## GOAL OF THE EXERCISE:
Write out the data in full, exactly as shown.

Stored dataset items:
--*--

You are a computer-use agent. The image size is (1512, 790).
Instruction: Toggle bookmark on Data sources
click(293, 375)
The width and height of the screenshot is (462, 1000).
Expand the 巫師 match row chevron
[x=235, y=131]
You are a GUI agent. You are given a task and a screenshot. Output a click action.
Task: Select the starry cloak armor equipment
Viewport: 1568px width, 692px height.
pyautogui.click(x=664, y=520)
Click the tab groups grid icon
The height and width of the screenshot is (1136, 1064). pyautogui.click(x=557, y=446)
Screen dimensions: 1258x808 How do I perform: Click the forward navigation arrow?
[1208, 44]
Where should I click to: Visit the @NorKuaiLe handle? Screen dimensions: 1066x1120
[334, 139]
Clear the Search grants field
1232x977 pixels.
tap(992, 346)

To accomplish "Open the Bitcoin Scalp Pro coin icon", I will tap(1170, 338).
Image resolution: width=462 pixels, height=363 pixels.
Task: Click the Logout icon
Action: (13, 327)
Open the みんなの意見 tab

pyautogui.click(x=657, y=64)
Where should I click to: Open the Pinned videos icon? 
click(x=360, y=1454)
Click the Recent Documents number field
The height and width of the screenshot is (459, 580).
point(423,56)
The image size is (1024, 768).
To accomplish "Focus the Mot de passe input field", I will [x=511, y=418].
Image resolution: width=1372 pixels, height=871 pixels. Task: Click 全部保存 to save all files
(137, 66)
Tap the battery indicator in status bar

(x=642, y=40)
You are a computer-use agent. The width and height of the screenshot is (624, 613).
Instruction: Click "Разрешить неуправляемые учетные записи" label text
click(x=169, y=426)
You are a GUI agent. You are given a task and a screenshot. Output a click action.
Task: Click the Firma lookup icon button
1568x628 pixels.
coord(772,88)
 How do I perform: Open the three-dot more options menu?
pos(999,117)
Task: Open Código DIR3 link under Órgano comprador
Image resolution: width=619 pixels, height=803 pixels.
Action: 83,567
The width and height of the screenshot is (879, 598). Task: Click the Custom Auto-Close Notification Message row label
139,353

--*--

## OUTPUT FOR THIS EXERCISE:
You are a computer-use agent. The image size is (1512, 790).
Instruction: Toggle bookmark on Data sources
click(293, 375)
The width and height of the screenshot is (462, 1000).
Expand the 巫師 match row chevron
[x=235, y=131]
You are a GUI agent. You are given a task and a screenshot. Output a click action.
Task: Select the starry cloak armor equipment
Viewport: 1568px width, 692px height.
pyautogui.click(x=664, y=520)
Click the tab groups grid icon
The height and width of the screenshot is (1136, 1064). pyautogui.click(x=557, y=446)
Screen dimensions: 1258x808 How do I perform: Click the forward navigation arrow?
[1208, 44]
Where should I click to: Visit the @NorKuaiLe handle? Screen dimensions: 1066x1120
[334, 139]
Clear the Search grants field
1232x977 pixels.
tap(992, 346)

To accomplish "Open the Bitcoin Scalp Pro coin icon", I will tap(1170, 338).
Image resolution: width=462 pixels, height=363 pixels.
Task: Click the Logout icon
Action: (13, 327)
Open the みんなの意見 tab

pyautogui.click(x=657, y=64)
Where should I click to: Open the Pinned videos icon? 
click(x=360, y=1454)
Click the Recent Documents number field
The height and width of the screenshot is (459, 580).
point(423,56)
The image size is (1024, 768).
To accomplish "Focus the Mot de passe input field", I will [x=511, y=418].
Image resolution: width=1372 pixels, height=871 pixels. Task: Click 全部保存 to save all files
(137, 66)
Tap the battery indicator in status bar

(x=642, y=40)
You are a computer-use agent. The width and height of the screenshot is (624, 613).
Instruction: Click "Разрешить неуправляемые учетные записи" label text
click(x=169, y=426)
You are a GUI agent. You are given a task and a screenshot. Output a click action.
Task: Click the Firma lookup icon button
1568x628 pixels.
coord(772,88)
 How do I perform: Open the three-dot more options menu?
pos(999,117)
Task: Open Código DIR3 link under Órgano comprador
Image resolution: width=619 pixels, height=803 pixels.
Action: 83,567
The width and height of the screenshot is (879, 598). Task: Click the Custom Auto-Close Notification Message row label
139,353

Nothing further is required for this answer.